Recorded information:
== Segment start ==
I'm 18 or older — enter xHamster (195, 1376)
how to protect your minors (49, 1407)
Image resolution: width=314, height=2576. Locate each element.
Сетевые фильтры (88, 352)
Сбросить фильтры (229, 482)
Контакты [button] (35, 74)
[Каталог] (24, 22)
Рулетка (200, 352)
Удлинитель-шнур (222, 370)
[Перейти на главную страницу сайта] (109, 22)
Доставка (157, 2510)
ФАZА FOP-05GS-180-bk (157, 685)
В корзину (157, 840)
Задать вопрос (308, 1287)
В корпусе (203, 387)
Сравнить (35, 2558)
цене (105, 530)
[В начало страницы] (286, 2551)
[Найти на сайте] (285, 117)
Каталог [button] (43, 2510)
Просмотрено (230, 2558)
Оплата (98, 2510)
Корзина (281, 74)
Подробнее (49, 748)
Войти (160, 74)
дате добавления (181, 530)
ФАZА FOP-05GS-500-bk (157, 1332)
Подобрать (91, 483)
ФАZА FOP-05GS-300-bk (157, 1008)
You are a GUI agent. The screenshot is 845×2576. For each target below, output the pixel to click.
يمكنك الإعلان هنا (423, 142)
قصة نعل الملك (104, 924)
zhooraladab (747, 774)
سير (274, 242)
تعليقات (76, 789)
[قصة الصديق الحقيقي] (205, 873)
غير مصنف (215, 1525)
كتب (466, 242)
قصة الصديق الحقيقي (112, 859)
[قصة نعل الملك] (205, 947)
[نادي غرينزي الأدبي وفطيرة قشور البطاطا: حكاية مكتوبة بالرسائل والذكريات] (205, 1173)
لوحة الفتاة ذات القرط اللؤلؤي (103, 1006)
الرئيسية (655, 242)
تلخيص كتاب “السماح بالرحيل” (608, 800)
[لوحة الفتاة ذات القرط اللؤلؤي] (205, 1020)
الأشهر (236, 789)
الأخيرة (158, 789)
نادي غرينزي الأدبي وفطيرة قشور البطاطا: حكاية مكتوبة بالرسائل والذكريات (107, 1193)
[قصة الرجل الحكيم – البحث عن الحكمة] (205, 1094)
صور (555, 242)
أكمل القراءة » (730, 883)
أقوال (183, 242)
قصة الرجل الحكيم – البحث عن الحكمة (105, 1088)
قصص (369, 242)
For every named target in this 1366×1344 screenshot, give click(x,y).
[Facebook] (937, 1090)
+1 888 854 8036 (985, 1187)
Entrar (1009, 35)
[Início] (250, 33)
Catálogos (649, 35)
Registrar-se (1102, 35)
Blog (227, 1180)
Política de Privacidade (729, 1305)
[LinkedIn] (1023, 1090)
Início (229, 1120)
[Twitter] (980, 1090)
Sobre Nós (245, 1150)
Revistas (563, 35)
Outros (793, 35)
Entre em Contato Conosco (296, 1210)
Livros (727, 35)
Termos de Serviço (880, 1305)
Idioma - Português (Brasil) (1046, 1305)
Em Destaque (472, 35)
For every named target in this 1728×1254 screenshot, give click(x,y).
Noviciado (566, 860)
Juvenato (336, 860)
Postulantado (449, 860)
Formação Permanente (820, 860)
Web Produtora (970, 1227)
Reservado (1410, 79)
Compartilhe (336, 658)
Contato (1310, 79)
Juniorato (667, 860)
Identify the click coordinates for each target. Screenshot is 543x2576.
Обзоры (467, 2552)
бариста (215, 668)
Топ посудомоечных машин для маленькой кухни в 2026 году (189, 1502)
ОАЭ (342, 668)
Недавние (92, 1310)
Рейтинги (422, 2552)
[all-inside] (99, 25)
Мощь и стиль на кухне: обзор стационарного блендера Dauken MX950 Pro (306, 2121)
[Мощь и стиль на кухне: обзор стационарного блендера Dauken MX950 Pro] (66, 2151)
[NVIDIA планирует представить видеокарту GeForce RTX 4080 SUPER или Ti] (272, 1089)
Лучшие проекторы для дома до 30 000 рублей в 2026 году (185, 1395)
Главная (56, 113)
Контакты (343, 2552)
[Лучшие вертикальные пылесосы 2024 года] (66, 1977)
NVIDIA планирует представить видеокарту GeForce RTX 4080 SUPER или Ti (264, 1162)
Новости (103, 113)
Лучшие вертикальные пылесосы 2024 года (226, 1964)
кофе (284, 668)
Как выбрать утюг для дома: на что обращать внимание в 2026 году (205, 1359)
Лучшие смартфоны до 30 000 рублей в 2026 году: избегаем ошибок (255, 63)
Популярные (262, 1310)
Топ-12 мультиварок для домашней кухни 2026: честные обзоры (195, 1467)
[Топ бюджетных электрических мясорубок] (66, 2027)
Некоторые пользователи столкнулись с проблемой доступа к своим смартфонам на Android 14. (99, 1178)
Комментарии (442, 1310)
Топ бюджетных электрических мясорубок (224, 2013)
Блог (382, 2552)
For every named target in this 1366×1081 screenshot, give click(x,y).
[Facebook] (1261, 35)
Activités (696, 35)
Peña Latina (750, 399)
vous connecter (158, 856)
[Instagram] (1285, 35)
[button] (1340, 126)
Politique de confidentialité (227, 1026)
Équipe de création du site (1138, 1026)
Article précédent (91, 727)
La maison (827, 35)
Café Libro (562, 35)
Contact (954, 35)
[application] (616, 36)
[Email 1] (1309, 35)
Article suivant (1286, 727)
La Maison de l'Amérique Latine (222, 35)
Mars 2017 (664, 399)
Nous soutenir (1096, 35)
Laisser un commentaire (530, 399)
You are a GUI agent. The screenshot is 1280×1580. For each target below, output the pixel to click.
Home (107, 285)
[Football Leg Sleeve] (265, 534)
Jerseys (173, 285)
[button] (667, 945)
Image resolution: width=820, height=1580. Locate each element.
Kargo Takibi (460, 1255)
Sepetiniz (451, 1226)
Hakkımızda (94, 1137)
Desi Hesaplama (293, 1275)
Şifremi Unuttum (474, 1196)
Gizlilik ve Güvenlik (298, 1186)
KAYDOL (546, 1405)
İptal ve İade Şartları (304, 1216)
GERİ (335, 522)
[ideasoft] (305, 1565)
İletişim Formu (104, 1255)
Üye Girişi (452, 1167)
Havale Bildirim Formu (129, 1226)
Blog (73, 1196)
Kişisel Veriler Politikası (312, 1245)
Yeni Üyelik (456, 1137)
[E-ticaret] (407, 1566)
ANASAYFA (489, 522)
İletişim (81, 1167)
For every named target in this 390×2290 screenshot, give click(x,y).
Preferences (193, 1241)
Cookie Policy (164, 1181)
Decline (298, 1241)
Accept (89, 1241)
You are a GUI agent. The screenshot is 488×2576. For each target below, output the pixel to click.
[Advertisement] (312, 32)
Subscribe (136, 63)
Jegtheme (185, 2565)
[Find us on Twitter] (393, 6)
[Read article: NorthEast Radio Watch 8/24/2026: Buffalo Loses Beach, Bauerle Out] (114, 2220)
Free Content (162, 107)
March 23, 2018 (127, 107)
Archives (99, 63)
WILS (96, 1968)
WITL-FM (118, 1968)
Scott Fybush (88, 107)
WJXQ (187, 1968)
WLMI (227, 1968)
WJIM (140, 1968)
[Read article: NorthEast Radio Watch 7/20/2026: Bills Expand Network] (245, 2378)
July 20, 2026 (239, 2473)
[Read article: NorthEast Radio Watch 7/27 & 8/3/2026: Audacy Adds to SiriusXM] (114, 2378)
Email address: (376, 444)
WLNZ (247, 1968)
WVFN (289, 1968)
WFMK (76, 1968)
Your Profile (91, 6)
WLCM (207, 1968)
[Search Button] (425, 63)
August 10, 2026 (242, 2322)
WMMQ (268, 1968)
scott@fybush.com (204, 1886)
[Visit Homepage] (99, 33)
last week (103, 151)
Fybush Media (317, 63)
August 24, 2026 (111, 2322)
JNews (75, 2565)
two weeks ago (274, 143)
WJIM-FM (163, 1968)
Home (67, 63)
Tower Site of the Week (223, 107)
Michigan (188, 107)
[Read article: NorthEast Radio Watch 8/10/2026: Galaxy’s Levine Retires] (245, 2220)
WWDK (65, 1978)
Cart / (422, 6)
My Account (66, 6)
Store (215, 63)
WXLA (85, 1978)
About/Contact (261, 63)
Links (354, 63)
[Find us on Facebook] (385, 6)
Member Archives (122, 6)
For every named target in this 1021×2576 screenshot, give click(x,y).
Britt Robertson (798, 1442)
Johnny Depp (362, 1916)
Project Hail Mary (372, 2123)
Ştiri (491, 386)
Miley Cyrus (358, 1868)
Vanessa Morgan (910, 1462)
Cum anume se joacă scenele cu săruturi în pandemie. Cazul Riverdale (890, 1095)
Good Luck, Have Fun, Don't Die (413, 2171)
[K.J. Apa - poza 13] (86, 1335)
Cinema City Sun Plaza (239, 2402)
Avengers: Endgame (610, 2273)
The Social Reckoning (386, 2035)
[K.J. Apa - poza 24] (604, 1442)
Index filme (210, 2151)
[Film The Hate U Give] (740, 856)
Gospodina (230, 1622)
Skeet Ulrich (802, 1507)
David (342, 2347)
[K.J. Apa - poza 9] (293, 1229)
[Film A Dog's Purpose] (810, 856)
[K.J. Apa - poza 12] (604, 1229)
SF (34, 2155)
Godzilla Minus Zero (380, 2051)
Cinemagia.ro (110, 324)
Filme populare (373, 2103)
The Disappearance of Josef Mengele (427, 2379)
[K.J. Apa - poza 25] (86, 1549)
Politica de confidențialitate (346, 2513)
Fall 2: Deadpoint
== Segment end ==
About this task: Could you repeat exactly the lines above from the line with "[Найти на сайте] (285, 117)" up to and including the line with "Pro (306, 2121)", and only those?

Solution to this task:
[Найти на сайте] (285, 117)
Каталог [button] (43, 2510)
Просмотрено (230, 2558)
Оплата (98, 2510)
Корзина (281, 74)
Подробнее (49, 748)
Войти (160, 74)
дате добавления (181, 530)
ФАZА FOP-05GS-500-bk (157, 1332)
Подобрать (91, 483)
ФАZА FOP-05GS-300-bk (157, 1008)
You are a GUI agent. The screenshot is 845×2576. For each target below, output the pixel to click.
يمكنك الإعلان هنا (423, 142)
قصة نعل الملك (104, 924)
zhooraladab (747, 774)
سير (274, 242)
تعليقات (76, 789)
[قصة الصديق الحقيقي] (205, 873)
غير مصنف (215, 1525)
كتب (466, 242)
قصة الصديق الحقيقي (112, 859)
[قصة نعل الملك] (205, 947)
[نادي غرينزي الأدبي وفطيرة قشور البطاطا: حكاية مكتوبة بالرسائل والذكريات] (205, 1173)
لوحة الفتاة ذات القرط اللؤلؤي (103, 1006)
الرئيسية (655, 242)
تلخيص كتاب “السماح بالرحيل” (608, 800)
[لوحة الفتاة ذات القرط اللؤلؤي] (205, 1020)
الأشهر (236, 789)
الأخيرة (158, 789)
نادي غرينزي الأدبي وفطيرة قشور البطاطا: حكاية مكتوبة بالرسائل والذكريات (107, 1193)
[قصة الرجل الحكيم – البحث عن الحكمة] (205, 1094)
صور (555, 242)
أكمل القراءة » (730, 883)
أقوال (183, 242)
قصة الرجل الحكيم – البحث عن الحكمة (105, 1088)
قصص (369, 242)
For every named target in this 1366×1344 screenshot, give click(x,y).
[Facebook] (937, 1090)
+1 888 854 8036 (985, 1187)
Entrar (1009, 35)
[Início] (250, 33)
Catálogos (649, 35)
Registrar-se (1102, 35)
Blog (227, 1180)
Política de Privacidade (729, 1305)
[LinkedIn] (1023, 1090)
Início (229, 1120)
[Twitter] (980, 1090)
Sobre Nós (245, 1150)
Revistas (563, 35)
Outros (793, 35)
Entre em Contato Conosco (296, 1210)
Livros (727, 35)
Termos de Serviço (880, 1305)
Idioma - Português (Brasil) (1046, 1305)
Em Destaque (472, 35)
For every named target in this 1728×1254 screenshot, give click(x,y).
Noviciado (566, 860)
Juvenato (336, 860)
Postulantado (449, 860)
Formação Permanente (820, 860)
Web Produtora (970, 1227)
Reservado (1410, 79)
Compartilhe (336, 658)
Contato (1310, 79)
Juniorato (667, 860)
Identify the click coordinates for each target. Screenshot is 543x2576.
Обзоры (467, 2552)
бариста (215, 668)
Топ посудомоечных машин для маленькой кухни в 2026 году (189, 1502)
ОАЭ (342, 668)
Недавние (92, 1310)
Рейтинги (422, 2552)
[all-inside] (99, 25)
Мощь и стиль на кухне: обзор стационарного блендера Dauken MX950 Pro (306, 2121)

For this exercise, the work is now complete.